‘Two become one’ as moon eclipses the sun in Manito Park wedding
As the light grew long, shadows deepened and the world took on a hazy hue, Nathan Mauger and Connie Young said, “I do.”
The couple, who live in Hong Kong year-round, flew to Spokane to get married at Manito Park on Monday. At 8:30 a.m., on the morning of the total solar eclipse, they recited their handwritten vows and sealed the ceremony with a kiss.
Afterward, the wedding party of about 15 donned darkened glasses and watched the eclipse alongside about 50 others in the Manito Rose Garden.
The two were married by Ralph Fishburn of Ralph’s Regal Weddings. In 2011, Ralph and his wife, Karen, presided over a wedding at the starting line of Bloomsday.
“As we watch the moon move over the sun, we will be struck by the symbolism, appropriate for today, in which the two become one,” Fishburn said during the ceremony.
Mauger was born and raised in Spokane. Young, who is from Los Angeles, said the chance to be married during an eclipse, and in Mauger’s hometown, was too much to pass up. Her parents traveled from L.A. for the ceremony.
“Ninety percent is good enough for us,” Young joked. “We don’t know if we’ll see this again in our lives.”
Mauger’s stepfather, Larry Luton said, “It gives you an easy day to mark on the calendar.”
“We ordered the authentic eclipse glasses over a month ago,” Mauger said. “We wanted people to be blinded by love, not the sun.”
Nearby the wedding party, Sean and Karen McGee, of Hilliard, Ohio, sat on a bench next to a woman they’d just met: Barbara Zago, of Twin Falls, Idaho.
“We’re here accidentally,” Sean McGee said.
Sean and Karen McGee planned a trip to Glacier National Park months ago. When they realized they’d be in the path of the eclipse, they decided to stay and watch from Spokane.
“I can’t imagine a more beautiful spot,” Sean McGee said of the Rose Garden.
There they met Barbara Zago, who was in Spokane for work and decided to watch a once-in-a-lifetime event together.

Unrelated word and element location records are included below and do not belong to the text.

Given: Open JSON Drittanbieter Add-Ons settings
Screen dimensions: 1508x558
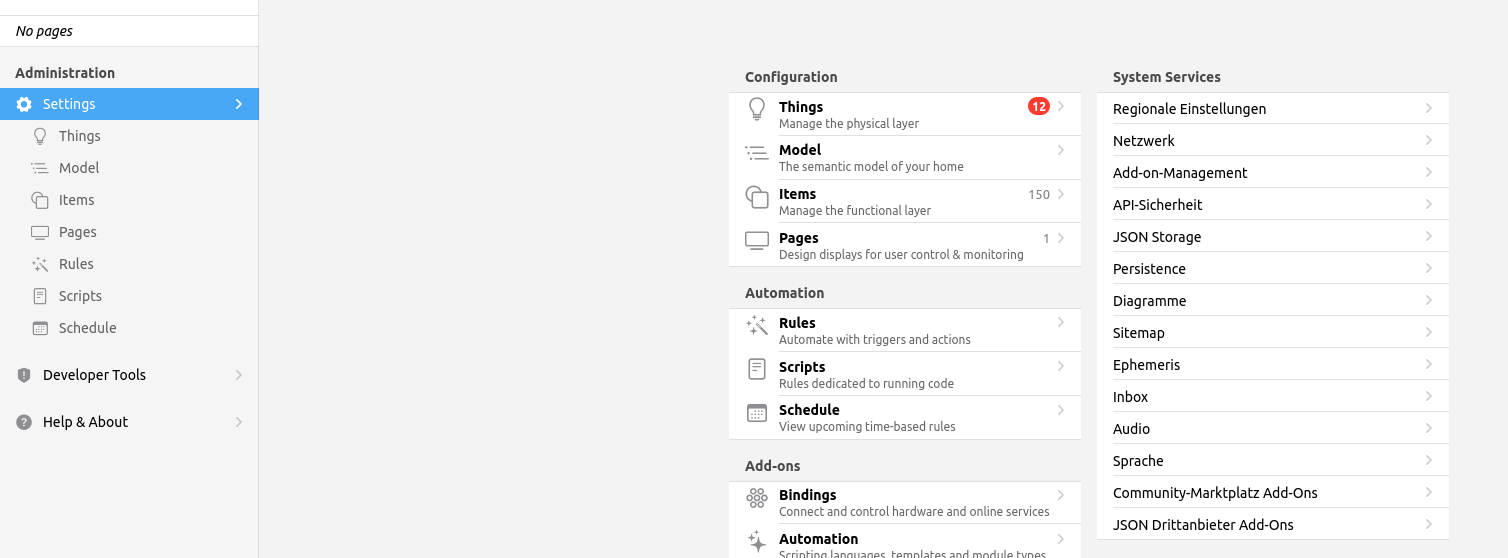Looking at the screenshot, I should [x=1203, y=525].
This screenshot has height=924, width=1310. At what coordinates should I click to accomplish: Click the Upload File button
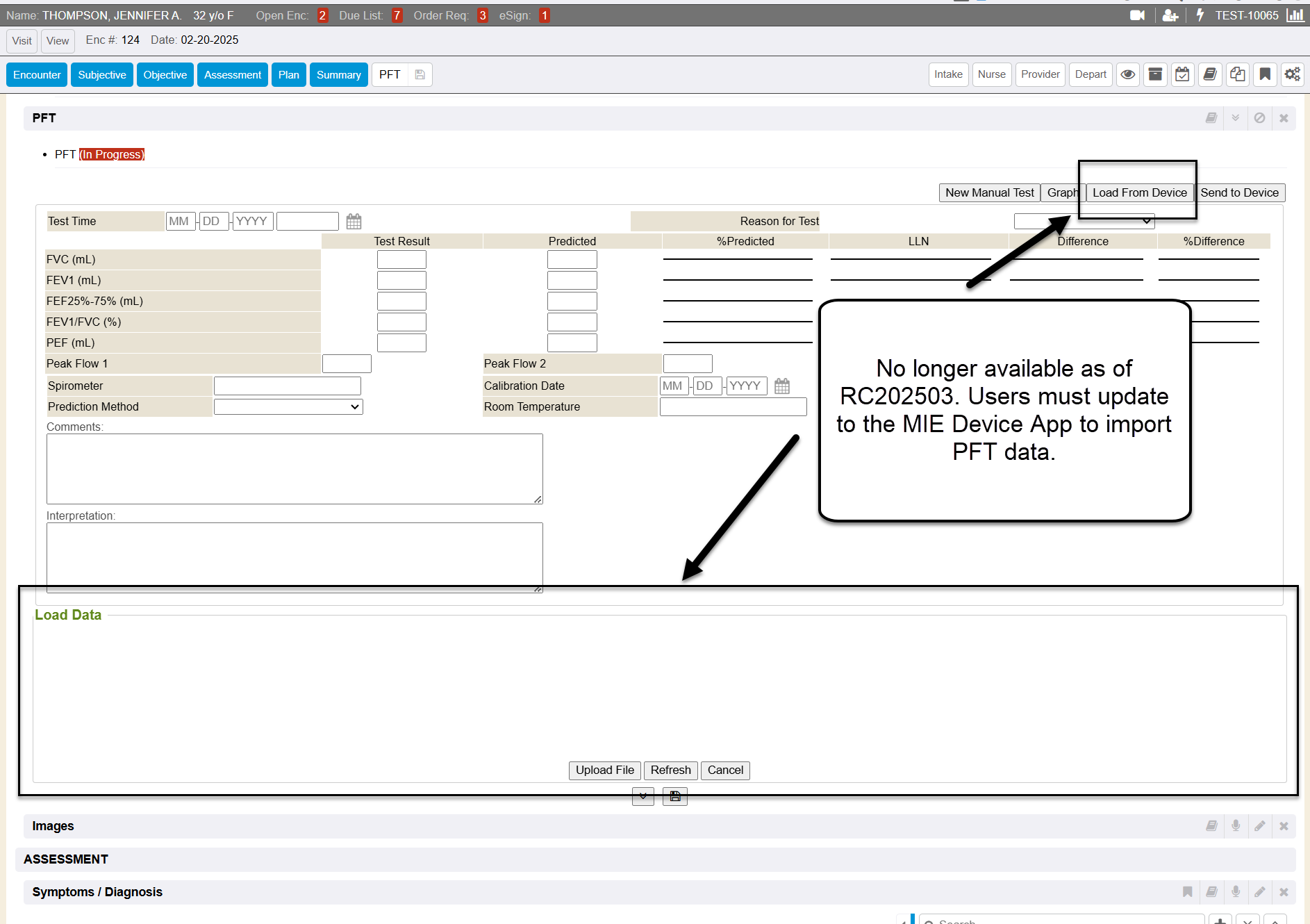click(604, 770)
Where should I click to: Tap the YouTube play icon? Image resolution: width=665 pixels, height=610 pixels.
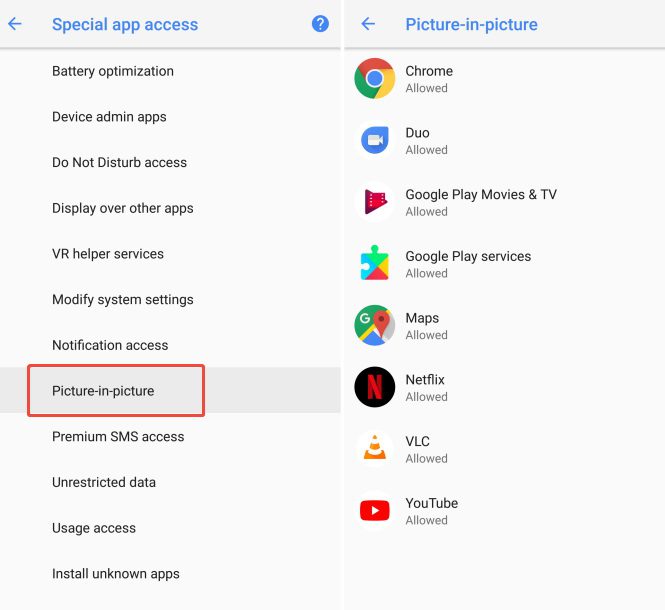click(374, 510)
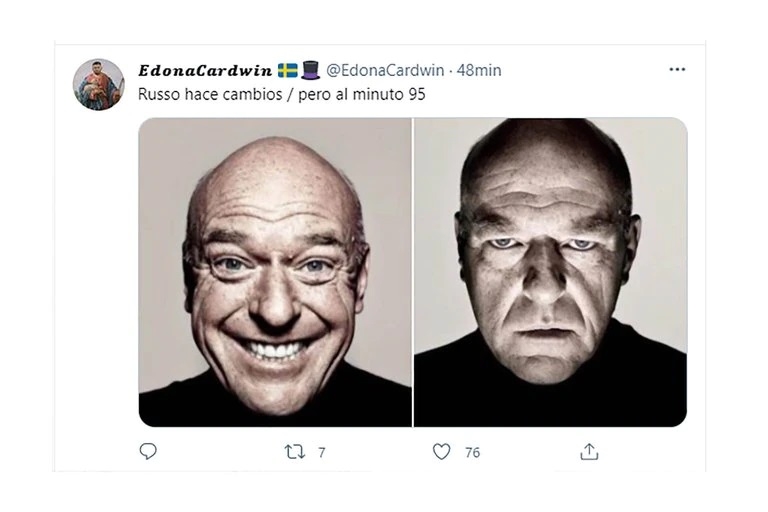Image resolution: width=768 pixels, height=512 pixels.
Task: Click the top hat emoji beside the name
Action: [310, 70]
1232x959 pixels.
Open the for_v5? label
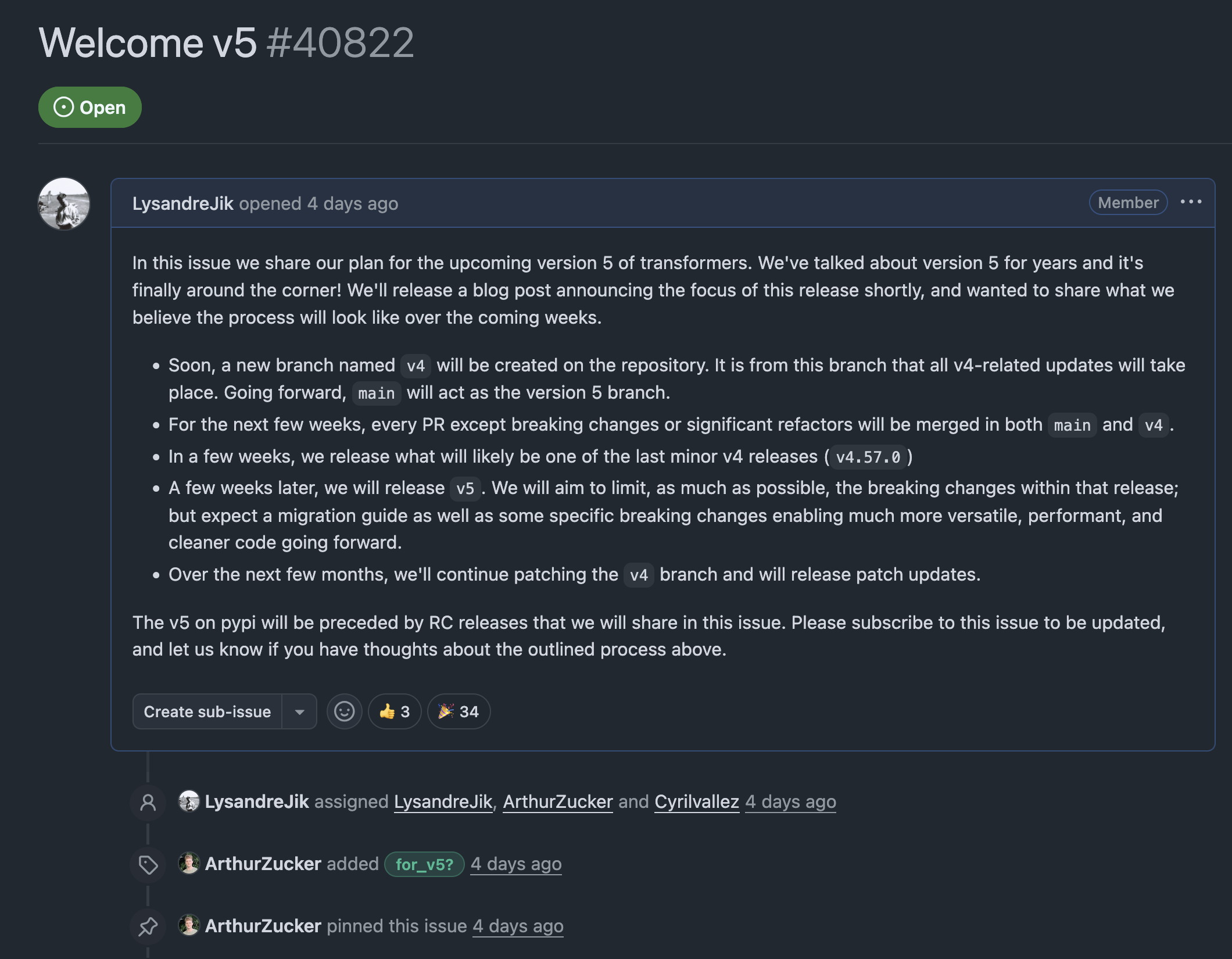click(x=424, y=864)
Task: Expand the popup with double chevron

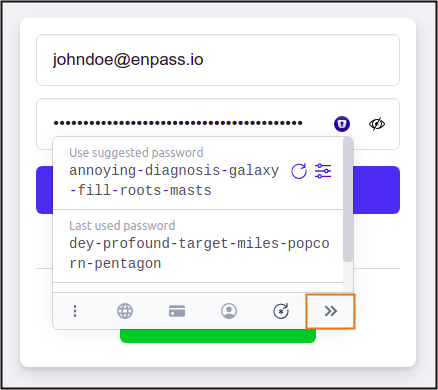Action: coord(331,311)
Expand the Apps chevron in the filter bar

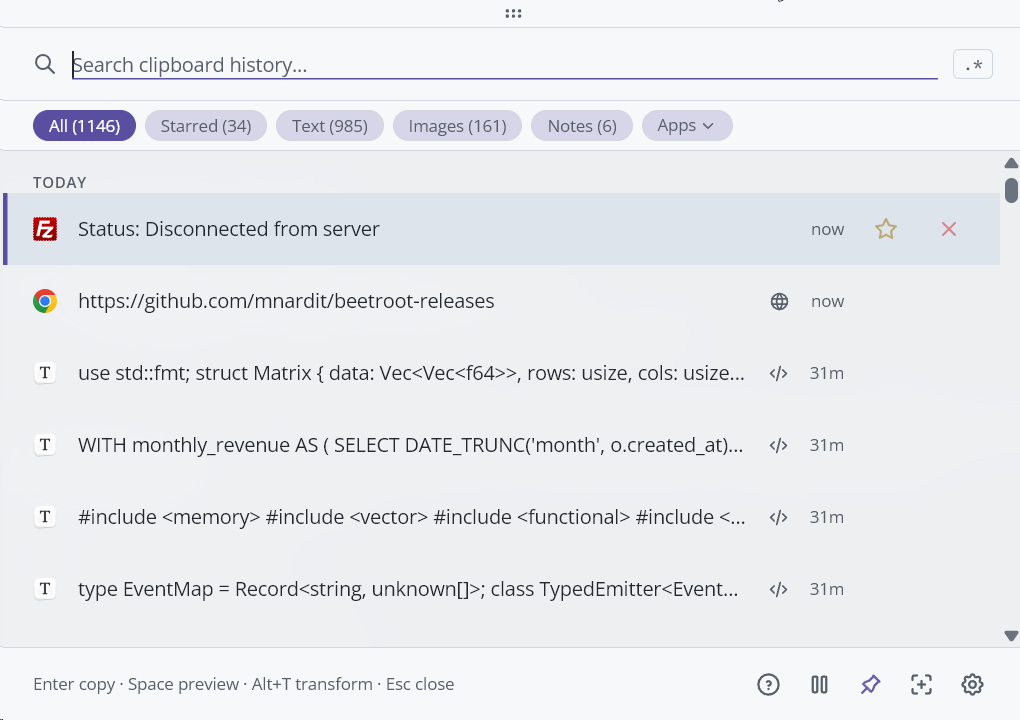tap(709, 125)
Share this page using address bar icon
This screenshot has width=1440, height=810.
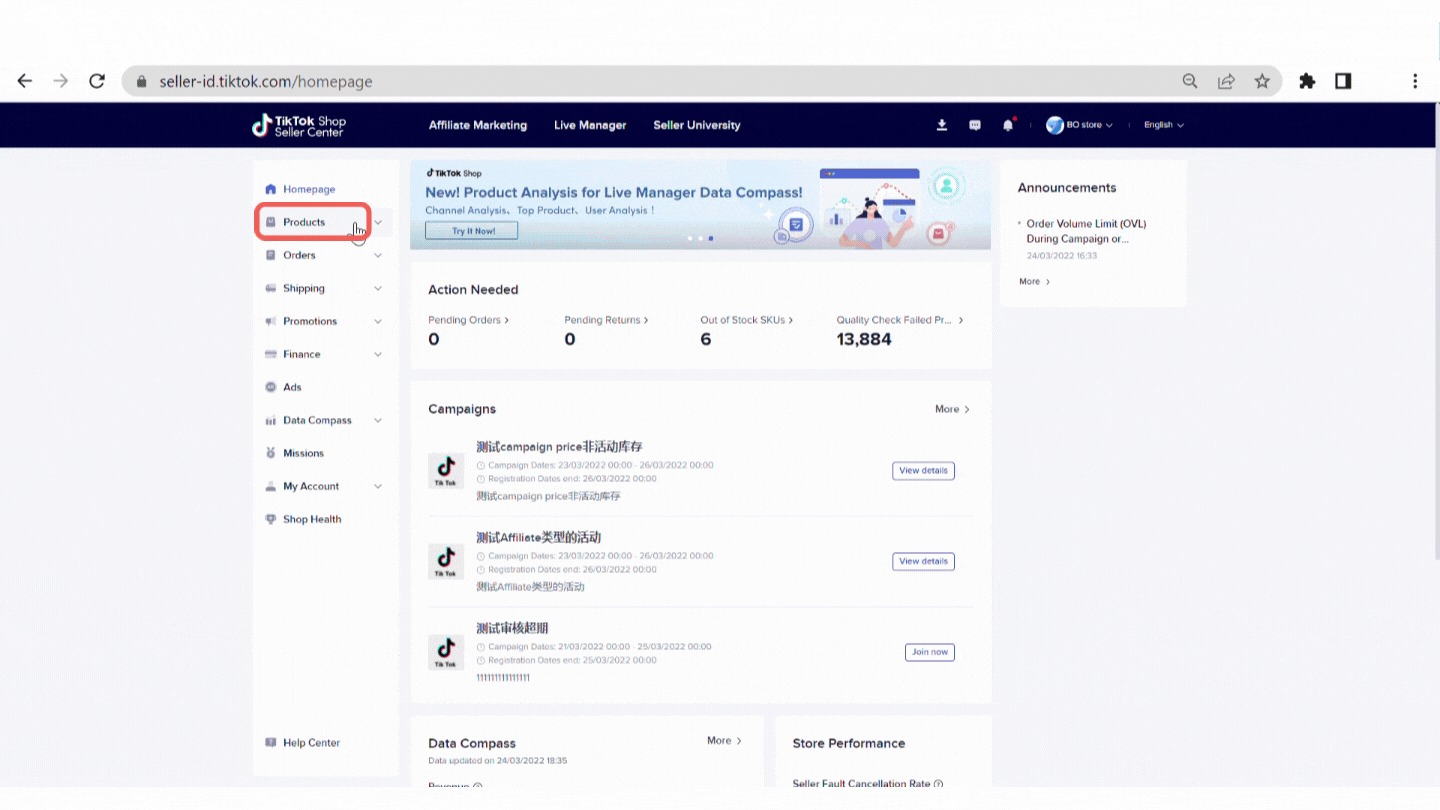click(x=1226, y=81)
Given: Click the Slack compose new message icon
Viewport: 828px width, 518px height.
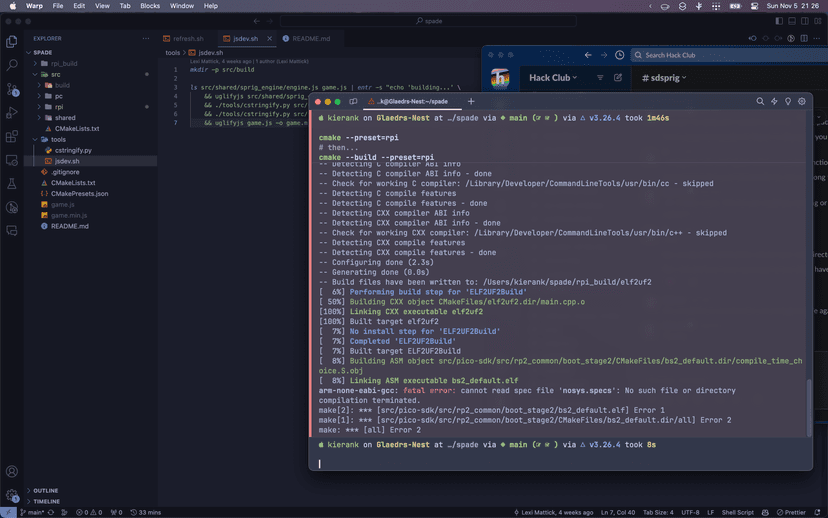Looking at the screenshot, I should [618, 77].
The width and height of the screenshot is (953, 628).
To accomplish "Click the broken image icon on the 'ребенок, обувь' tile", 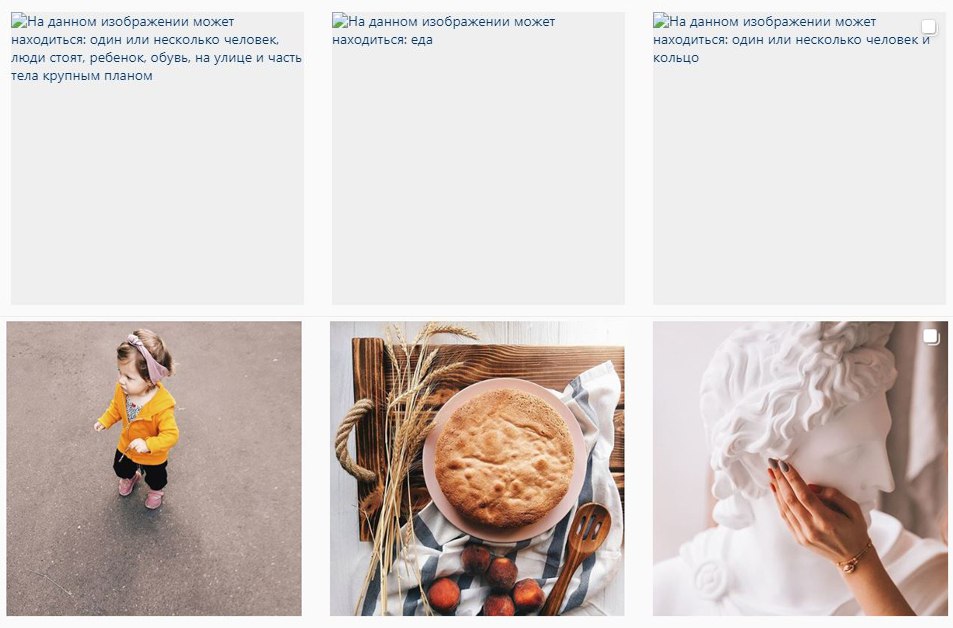I will pyautogui.click(x=19, y=21).
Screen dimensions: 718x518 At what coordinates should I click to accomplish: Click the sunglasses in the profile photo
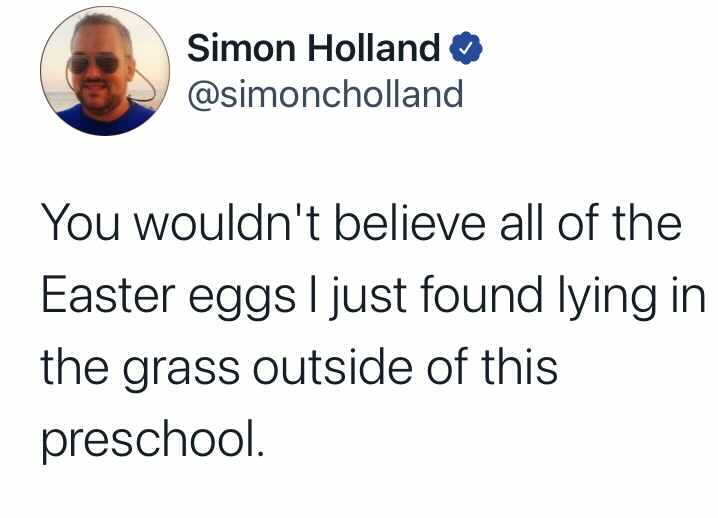pyautogui.click(x=94, y=64)
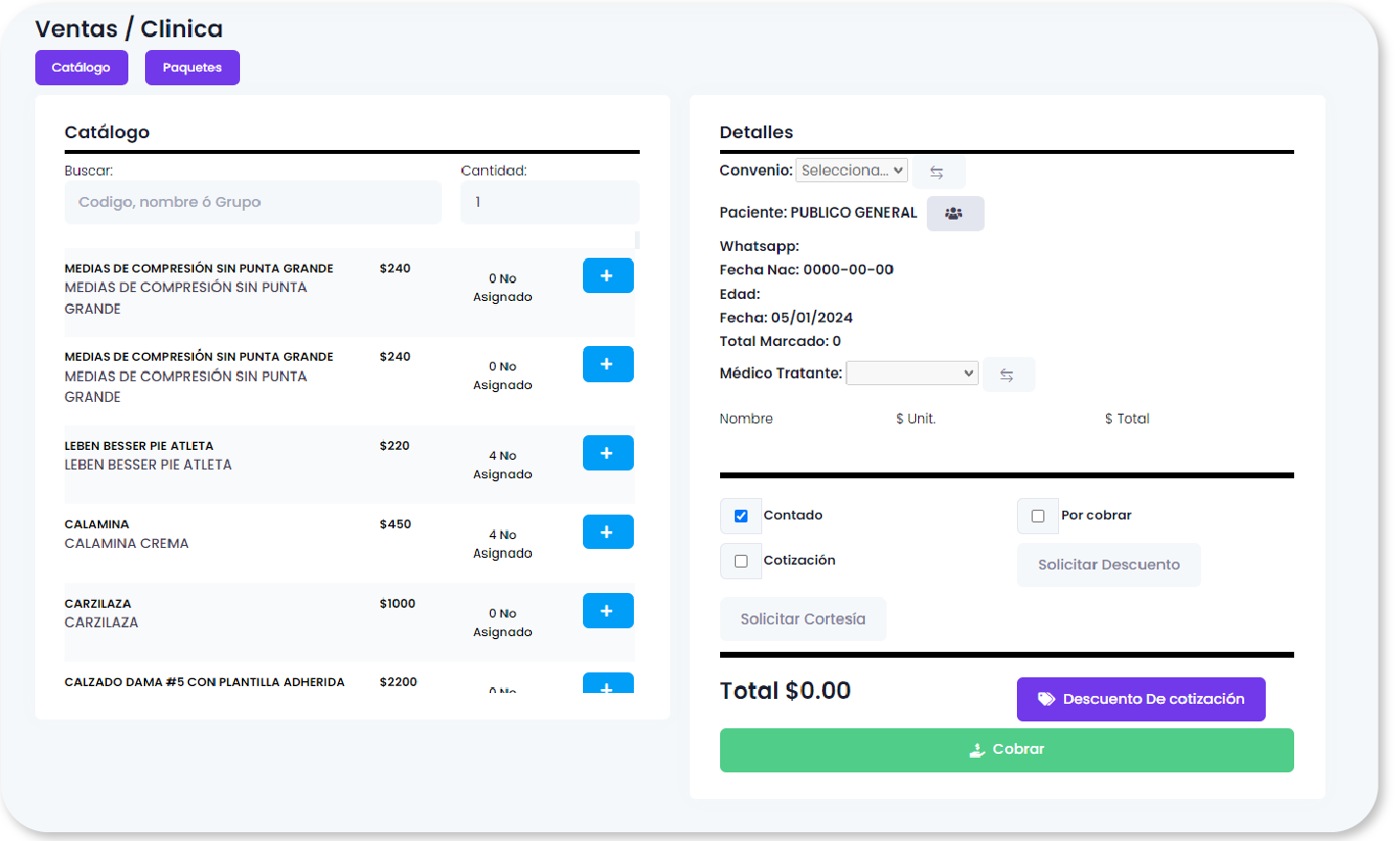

“We’re all in transit,” Zago said.
Kat Butler was also a woman-in-transit on Monday. Normally, Butler lives in South Africa. But she’s in Spokane earning her master’s in education, while living with her parents.
She reflected on how the eclipse can still produce awe and unity in jaded humans.
“(The universe) can bring us all out together and stun us all,” she said.